L'armée nigériane lance une opération contre Boko Haram à Maiduguri


05/06/2012
Des troupes nigérianes ont lancé une opération, mardi 5 juin, dans un bastion du groupe islamiste Boko Haram à Maiduguri, dans le nord du pays, où des explosions et des tirs pouvaient toujours être entendus plus de trois heures après le début de leur intervention, ont indiqué des habitants.

"Il y a eu au moins huit explosions dans cette zone où des soldats ont pénétré avec des chars et ont pris toute la région", a déclaré un habitant. Un autre habitant de Maiduguri a déclaré que la ville, considérée comme le berceau du groupe islamiste qui se réclame des talibans afghans, avait été largement désertée dès le début de l'opération des troupes nigérianes.
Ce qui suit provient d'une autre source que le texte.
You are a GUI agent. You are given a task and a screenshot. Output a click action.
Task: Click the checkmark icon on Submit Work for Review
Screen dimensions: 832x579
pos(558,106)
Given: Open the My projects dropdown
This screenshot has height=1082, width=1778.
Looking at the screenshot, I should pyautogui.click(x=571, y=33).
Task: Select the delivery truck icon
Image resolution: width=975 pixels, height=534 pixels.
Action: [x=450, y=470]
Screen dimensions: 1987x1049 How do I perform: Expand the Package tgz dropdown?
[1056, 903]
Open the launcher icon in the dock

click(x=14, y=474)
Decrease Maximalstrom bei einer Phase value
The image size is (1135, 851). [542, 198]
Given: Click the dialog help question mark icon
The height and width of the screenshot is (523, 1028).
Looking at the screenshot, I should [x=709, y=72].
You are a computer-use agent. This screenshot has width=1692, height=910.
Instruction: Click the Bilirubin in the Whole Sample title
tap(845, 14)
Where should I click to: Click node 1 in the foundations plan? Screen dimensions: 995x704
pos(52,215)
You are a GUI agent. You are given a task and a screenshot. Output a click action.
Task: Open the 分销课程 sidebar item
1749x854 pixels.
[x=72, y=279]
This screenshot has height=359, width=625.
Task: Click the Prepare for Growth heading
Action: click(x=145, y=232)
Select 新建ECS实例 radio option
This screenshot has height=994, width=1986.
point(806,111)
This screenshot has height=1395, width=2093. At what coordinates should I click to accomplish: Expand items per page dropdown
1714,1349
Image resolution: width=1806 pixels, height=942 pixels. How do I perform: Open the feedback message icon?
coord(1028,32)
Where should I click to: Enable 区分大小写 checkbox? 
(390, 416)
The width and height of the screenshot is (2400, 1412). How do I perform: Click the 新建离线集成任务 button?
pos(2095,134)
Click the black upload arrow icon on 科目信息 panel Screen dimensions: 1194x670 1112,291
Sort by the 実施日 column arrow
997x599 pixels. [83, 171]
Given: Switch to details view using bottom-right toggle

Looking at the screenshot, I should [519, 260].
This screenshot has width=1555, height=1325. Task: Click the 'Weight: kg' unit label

Les explosions et les tirs ont commencé à secouer la ville vers 16 h 30 (14 h 30 GMT). Les accès aux rues ont été bouclées avant le début de l'opération militaire, ont ajouté des habitants, qui ont ajouté que cette opération visait notamment les quartiers de Shehuri, d'Abbaganaram, de Budum et de Hausari. "Depuis hier, des habitants de ces quartiers ont déserté leurs maisons", a ajouté l'un d'eux. "Les explosions, selon la même source, ont commencé dans ces quartiers et des soldats ont encerclé ces zones." Avant le lancement de l'opération de mardi, des soldats ont été accusés d'avoir commis des abus par des habitants, qui ont raconté des scènes où des soldats mettent le feu à des maisons et abattent des civils accusés de collaborer avec les islamistes.

DES VIOLENCES RÉCURRENTES

Le groupe Boko Haram a revendiqué lundi l'attentat-suicide contre une église qui a fait quinze morts le 3 juin dans le nord-est du Nigeria, et a menacé une nouvelle fois de s'en prendre aux journalistes, selon un communiqué transmis par courriel à la presse. Un kamikaze a tenté dimanche de faire exploser une voiture piégée dans une église de la ville de Bauchi, tuant au moins quinze personnes et en blessant quarante à proximité. "Dieu nous a donné la victoire en lançant une attaque-suicide contre une église du quartier de Yelwa, dans la ville de Bauchi", affirme le communiqué de Boko Haram qui a été transmis lundi. "Nous conservons les traces de tous les articles de presse à notre propos (...). Il est trop tard maintenant que nous avons établi nos plans et que nous allons commencer nos opérations, en particulier contre les journalistes", menace le texte. Boko Haram accuse les journalistes "d'articles partisans" pour avoir repris des communiqués officiels des autorités nigérianes tout en ignorant ceux du groupe islamiste.